(Saved data entries)
---*---
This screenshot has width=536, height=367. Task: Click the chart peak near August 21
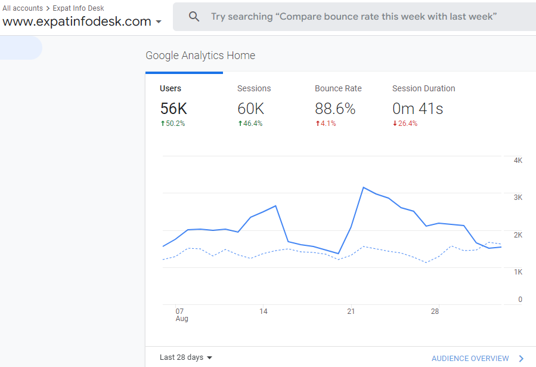pyautogui.click(x=364, y=187)
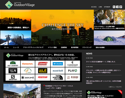Screen dimensions: 125x98
Task: Open the SITEMAP link in header
Action: coord(107,7)
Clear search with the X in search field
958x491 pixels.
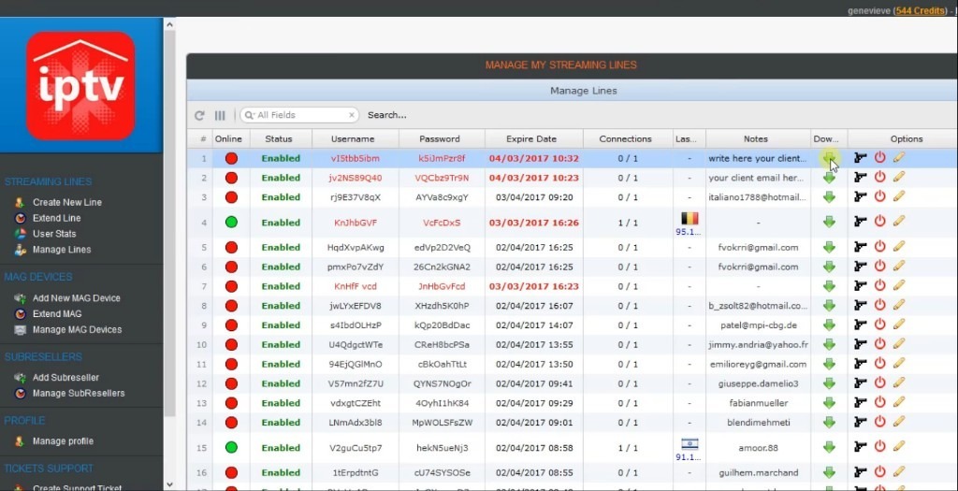[x=352, y=115]
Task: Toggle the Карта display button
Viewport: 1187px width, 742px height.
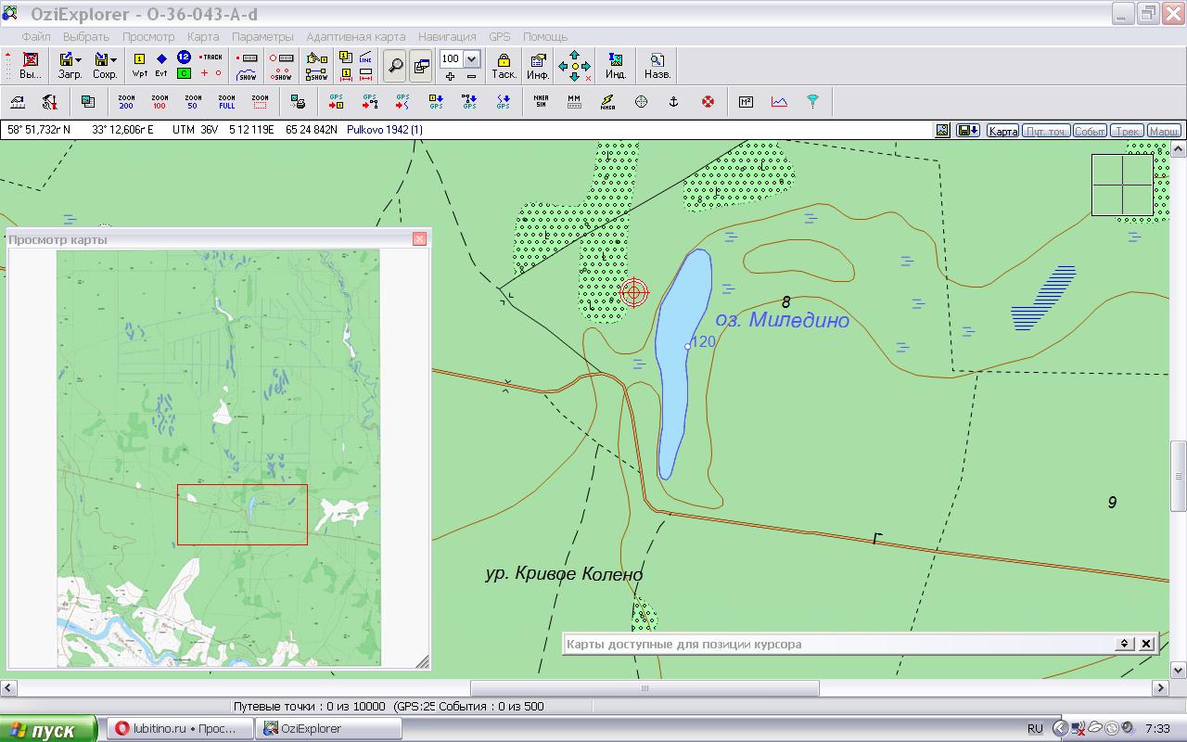Action: pos(1002,131)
---*---
§ Goal of the exercise
Exactness is what counts here: copy each entry as given and omit its pictures.

§ Solution to this exercise
This screenshot has width=536, height=367. Task: Click the chart peak near August 21
pyautogui.click(x=364, y=187)
Screen dimensions: 125x98
Task: Open the SITEMAP link in header
Action: coord(107,7)
Clear search with the X in search field
958x491 pixels.
[x=352, y=115]
Task: Toggle the Карта display button
Viewport: 1187px width, 742px height.
Action: pos(1002,131)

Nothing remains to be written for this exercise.